**YOUR GOAL:**
Only the lines that hold the word "Toggle" are wanted from this listing.

**EXCERPTED DATA:**
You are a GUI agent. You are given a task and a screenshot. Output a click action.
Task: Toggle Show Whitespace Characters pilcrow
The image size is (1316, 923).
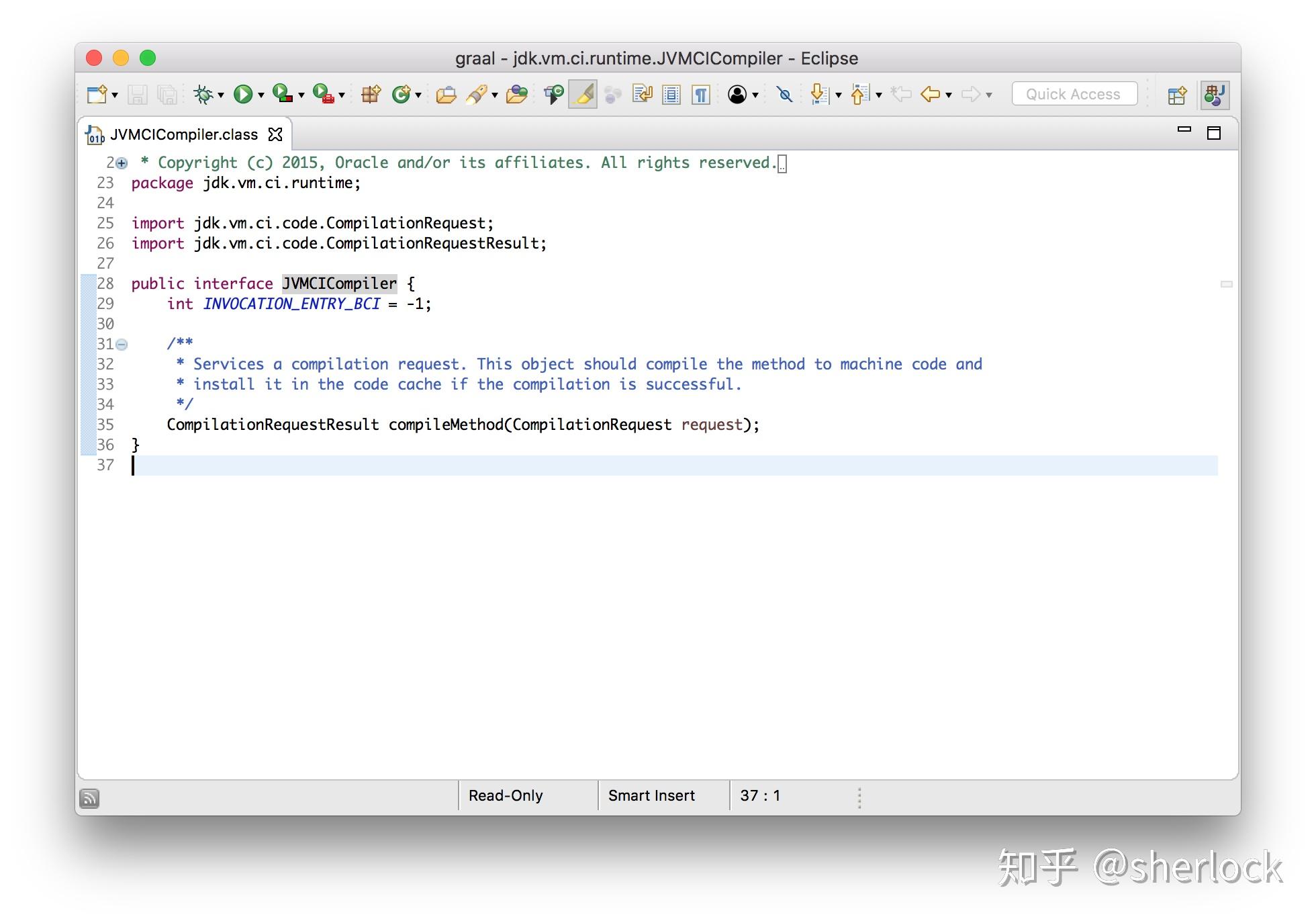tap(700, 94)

* * *

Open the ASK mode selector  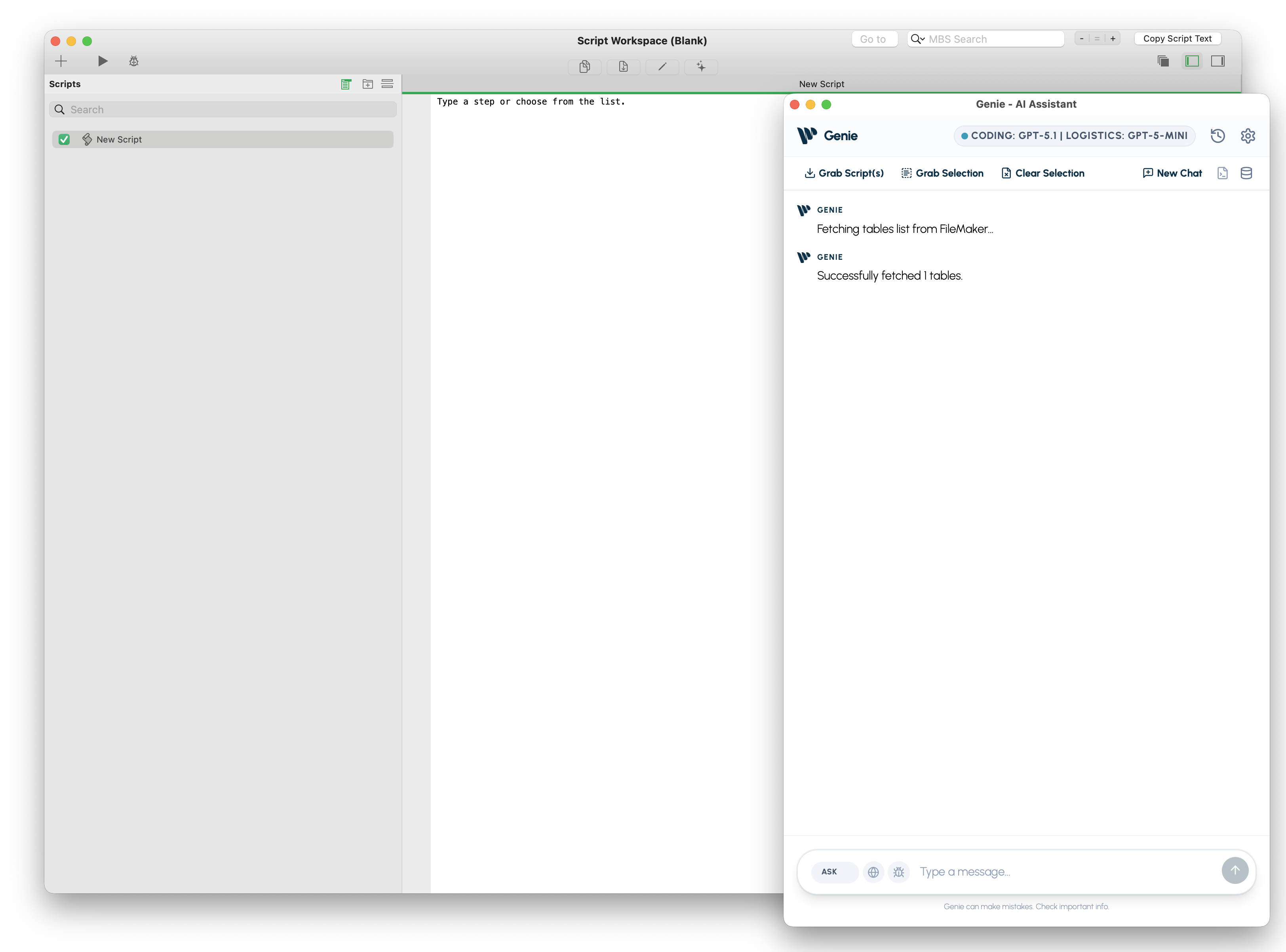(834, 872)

---

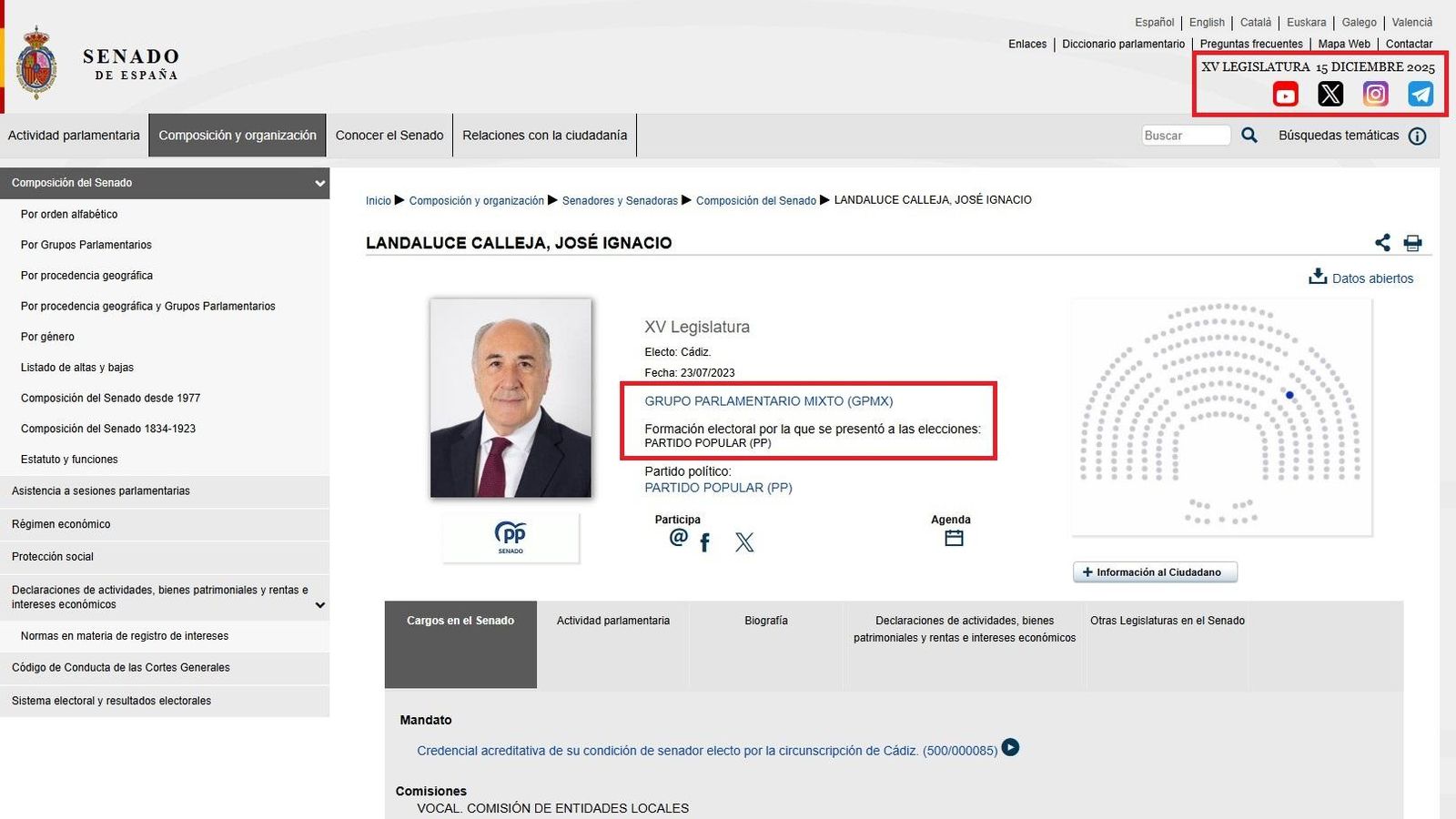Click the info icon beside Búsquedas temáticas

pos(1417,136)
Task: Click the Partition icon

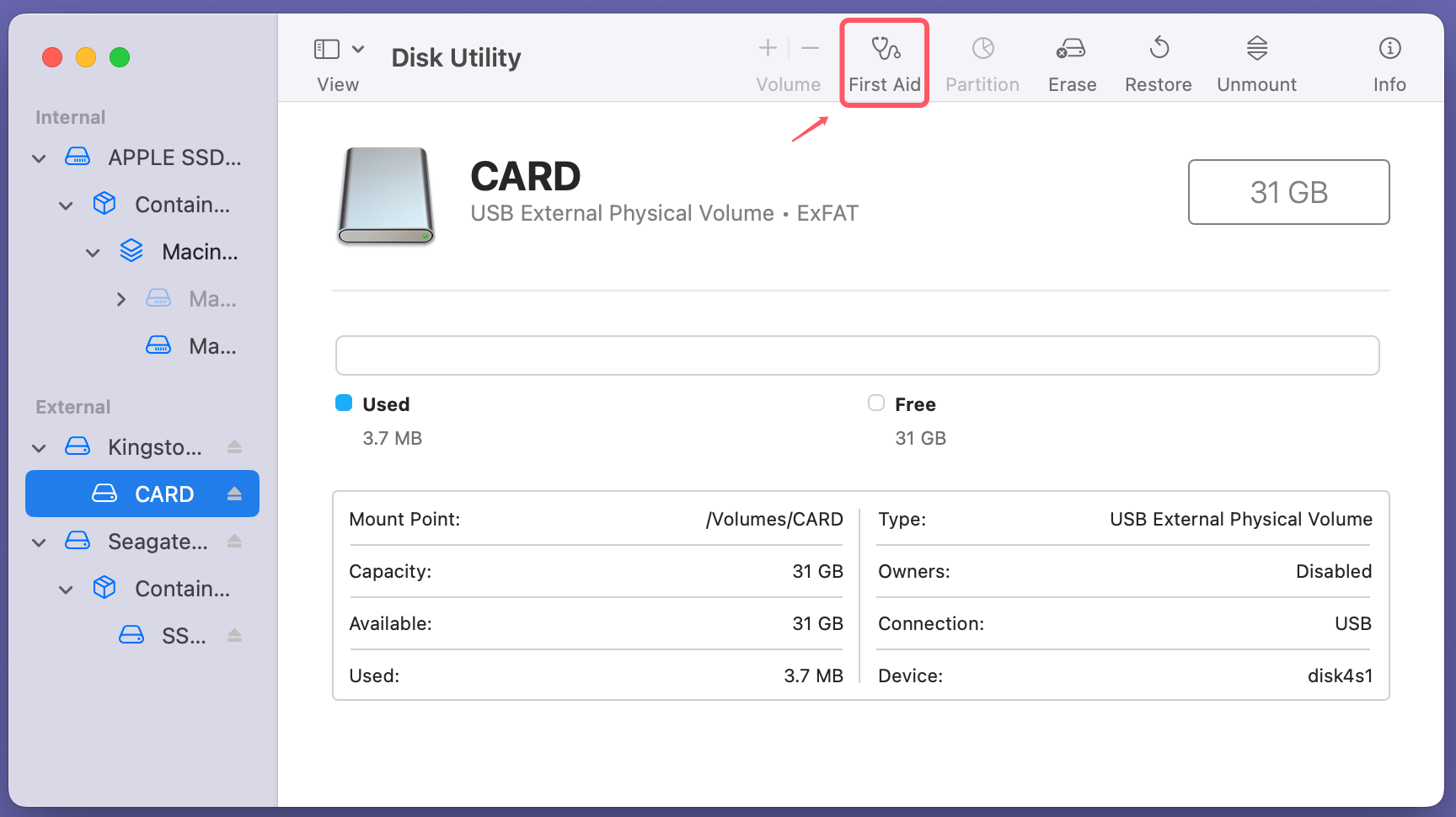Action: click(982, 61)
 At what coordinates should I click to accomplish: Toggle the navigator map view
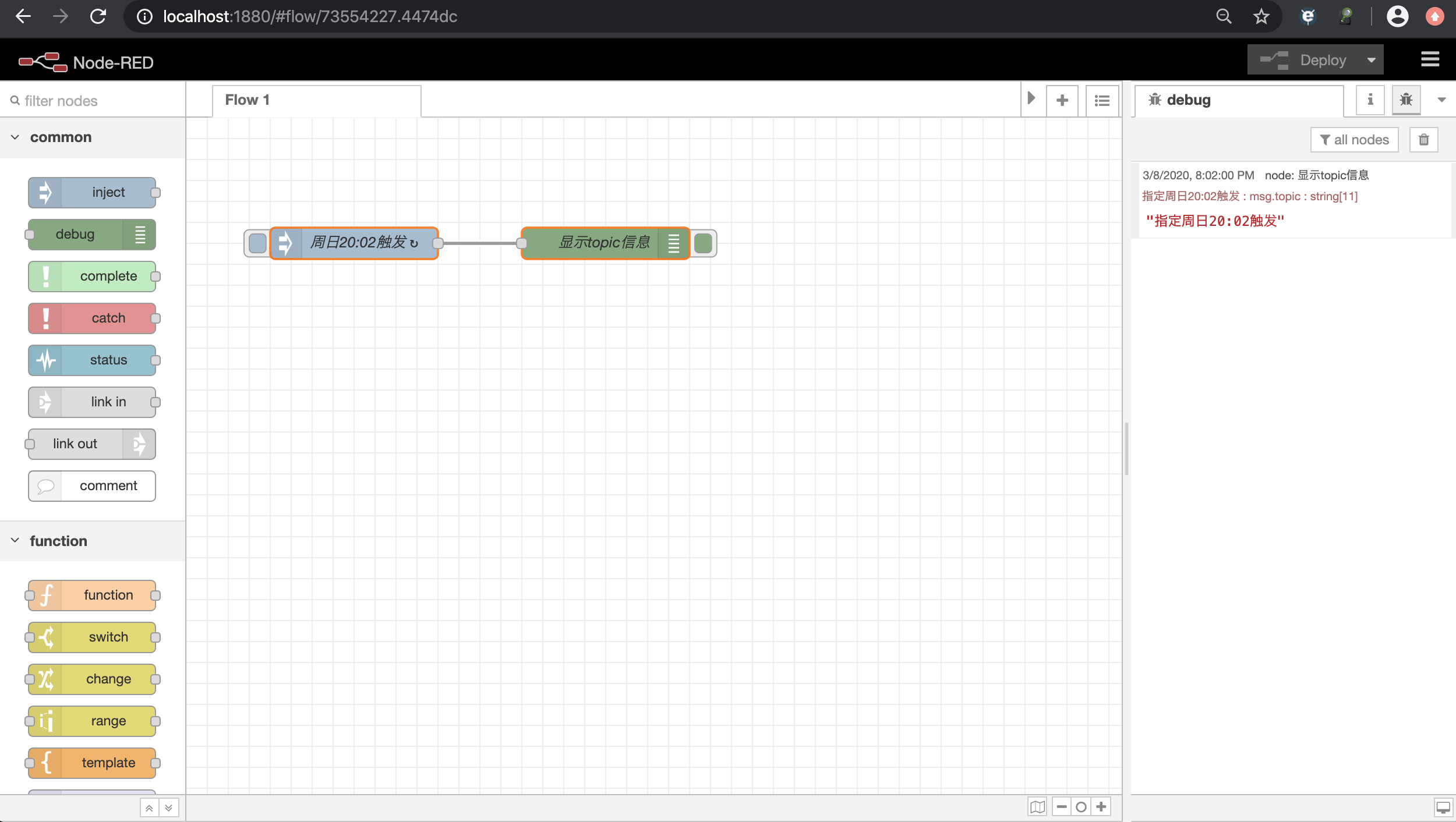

**RESPONSE TO THE TASK:**
Task: Toggle Show Whitespace Characters pilcrow
 At what coordinates should I click to accomplish: Toggle the navigator map view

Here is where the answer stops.